Programming by Contract
Student: Alicia Rohrberg
Topic: Design by Contract (known often as Programming by Contract)
Email: arohrber@calpoly.edu
Key Points:
- What it is and Why should you do it
- How do you do "Programming by Contract"
- Preconditions
- Postconditions
- Assertions
- Class Invariants
- Exceptions in the Contract
Presentation
What is Programming by Contract
Programming by Contract is a software correctness methodology. By using pre and post conditions, you can document the change in state caused by that piece of the program. Originally proposed by Bertrand Meyer who is the pioneering designer of the programming language, Eiffel. Methods are viewed as a way to fulfill a contract.

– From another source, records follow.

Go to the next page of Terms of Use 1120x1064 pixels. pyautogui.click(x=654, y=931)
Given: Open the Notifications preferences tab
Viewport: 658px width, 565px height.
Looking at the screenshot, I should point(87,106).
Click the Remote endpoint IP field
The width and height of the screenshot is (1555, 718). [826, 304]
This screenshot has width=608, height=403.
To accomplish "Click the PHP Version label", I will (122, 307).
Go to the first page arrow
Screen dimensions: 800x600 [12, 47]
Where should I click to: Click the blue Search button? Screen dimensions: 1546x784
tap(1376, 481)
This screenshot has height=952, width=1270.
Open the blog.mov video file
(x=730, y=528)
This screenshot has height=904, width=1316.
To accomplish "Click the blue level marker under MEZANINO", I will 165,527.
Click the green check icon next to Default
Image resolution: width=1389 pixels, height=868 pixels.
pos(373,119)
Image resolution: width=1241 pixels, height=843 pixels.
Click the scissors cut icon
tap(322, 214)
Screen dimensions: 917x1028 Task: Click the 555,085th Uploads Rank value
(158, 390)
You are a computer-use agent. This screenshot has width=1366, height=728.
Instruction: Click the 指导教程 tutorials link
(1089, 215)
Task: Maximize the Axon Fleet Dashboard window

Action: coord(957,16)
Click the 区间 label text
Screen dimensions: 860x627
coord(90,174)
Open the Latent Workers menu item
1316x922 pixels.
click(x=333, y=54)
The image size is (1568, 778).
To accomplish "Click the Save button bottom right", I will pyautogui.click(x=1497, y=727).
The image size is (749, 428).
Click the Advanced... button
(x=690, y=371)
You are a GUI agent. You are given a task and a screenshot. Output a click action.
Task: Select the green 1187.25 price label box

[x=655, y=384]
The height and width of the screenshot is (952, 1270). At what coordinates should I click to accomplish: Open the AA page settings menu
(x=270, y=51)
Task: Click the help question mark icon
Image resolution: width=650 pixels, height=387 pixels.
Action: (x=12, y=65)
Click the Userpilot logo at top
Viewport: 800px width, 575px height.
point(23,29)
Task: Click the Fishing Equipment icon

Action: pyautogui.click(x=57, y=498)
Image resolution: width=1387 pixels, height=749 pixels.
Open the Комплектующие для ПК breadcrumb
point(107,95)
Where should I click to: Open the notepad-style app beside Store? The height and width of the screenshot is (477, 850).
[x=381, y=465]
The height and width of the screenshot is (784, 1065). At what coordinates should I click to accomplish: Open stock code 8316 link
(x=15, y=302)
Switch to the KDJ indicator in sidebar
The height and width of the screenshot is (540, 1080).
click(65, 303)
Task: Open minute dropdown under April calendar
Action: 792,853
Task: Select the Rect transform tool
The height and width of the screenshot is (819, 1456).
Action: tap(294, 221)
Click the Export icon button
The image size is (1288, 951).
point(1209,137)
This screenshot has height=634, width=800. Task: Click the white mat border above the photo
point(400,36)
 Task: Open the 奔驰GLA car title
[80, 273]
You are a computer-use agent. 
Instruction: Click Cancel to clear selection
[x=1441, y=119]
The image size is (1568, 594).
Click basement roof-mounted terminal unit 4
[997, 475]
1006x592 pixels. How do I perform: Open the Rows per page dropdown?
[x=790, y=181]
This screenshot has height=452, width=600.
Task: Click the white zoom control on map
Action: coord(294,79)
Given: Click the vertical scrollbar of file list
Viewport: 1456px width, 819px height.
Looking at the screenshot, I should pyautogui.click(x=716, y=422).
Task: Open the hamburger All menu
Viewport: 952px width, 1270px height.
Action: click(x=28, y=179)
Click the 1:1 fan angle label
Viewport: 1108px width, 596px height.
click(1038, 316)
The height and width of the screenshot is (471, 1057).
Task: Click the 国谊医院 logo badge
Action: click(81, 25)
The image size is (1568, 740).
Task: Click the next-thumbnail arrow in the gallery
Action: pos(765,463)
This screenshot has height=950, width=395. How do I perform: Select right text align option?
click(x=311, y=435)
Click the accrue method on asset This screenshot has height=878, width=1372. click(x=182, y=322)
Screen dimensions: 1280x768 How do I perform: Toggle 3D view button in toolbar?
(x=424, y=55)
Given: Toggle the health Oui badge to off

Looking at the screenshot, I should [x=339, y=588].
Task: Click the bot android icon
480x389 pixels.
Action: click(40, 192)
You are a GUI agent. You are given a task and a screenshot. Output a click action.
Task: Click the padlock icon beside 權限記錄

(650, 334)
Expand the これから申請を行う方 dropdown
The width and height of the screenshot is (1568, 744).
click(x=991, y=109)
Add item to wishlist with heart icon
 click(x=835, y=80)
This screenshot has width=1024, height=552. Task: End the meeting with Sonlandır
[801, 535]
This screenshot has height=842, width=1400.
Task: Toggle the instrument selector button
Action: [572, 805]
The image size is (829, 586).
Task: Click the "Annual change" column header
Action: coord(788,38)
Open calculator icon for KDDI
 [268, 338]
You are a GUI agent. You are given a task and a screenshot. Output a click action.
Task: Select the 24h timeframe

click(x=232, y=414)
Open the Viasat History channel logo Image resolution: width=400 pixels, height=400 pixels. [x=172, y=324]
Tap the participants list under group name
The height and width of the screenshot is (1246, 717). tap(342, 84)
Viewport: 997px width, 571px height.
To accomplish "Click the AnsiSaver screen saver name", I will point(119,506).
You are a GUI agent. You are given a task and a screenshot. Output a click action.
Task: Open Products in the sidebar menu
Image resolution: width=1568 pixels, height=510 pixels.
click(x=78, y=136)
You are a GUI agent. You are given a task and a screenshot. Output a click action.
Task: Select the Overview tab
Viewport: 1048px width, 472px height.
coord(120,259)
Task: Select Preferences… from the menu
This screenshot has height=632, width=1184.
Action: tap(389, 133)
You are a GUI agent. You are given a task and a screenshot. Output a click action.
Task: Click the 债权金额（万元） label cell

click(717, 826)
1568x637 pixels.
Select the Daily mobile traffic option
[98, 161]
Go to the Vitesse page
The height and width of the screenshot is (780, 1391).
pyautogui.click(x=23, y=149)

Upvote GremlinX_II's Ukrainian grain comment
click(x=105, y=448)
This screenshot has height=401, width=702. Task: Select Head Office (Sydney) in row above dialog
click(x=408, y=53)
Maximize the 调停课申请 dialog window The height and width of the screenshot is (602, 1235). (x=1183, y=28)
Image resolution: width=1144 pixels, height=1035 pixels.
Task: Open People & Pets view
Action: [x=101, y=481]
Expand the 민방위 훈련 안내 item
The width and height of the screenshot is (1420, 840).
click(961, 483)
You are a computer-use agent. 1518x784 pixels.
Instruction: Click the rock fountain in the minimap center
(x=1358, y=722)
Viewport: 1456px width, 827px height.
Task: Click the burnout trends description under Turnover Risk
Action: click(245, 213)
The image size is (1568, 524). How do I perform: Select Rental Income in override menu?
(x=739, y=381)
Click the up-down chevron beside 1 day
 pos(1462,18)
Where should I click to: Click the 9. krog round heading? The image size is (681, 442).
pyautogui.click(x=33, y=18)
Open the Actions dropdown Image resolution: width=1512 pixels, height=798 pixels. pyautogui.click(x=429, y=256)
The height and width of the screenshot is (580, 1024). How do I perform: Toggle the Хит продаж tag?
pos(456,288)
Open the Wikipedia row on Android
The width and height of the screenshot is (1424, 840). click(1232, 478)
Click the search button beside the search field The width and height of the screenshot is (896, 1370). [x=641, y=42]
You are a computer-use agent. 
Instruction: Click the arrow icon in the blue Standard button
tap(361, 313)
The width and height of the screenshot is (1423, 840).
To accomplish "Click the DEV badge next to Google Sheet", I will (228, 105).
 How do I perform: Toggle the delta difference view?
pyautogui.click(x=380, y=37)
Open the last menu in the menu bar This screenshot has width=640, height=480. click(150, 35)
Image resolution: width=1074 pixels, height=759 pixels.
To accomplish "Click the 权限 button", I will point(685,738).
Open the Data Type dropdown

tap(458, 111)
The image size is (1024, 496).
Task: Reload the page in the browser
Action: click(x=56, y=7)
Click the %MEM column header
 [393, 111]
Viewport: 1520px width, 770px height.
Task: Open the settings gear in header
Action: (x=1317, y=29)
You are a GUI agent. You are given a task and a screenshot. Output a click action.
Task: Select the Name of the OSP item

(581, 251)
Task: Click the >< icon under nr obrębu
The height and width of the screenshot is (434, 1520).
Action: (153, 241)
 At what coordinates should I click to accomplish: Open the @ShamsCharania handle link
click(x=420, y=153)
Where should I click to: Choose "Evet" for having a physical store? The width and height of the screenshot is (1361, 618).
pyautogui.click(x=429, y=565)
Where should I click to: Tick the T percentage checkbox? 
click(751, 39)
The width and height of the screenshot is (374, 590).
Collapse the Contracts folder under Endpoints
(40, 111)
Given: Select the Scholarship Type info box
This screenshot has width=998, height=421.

Benefits of Programming by Contract
- Better understanding of the object-oriented method
- Systematic approach to building bug-free object-oriented systems
- Effect framework for debugging, testing, and quality assurance
- Method for documenting software components
- Technique for dealing with abnormal cases
Doing Programming by Contract
When a developer is following "Programming by Contract" the following questions must constantly be asked ...
- What does it expect?
- What does it guarantee?
- What does it maintain?
Programming by Contract can be followed by implementing the sections that will be discussed in the rest of the presentation.
Using Preconditions
- A precondition of a method is a condition that must be true before the method can be used.
- This fufills the question of "What does it expect?". When using a precondition, the method knows what to expect before the method is actually used.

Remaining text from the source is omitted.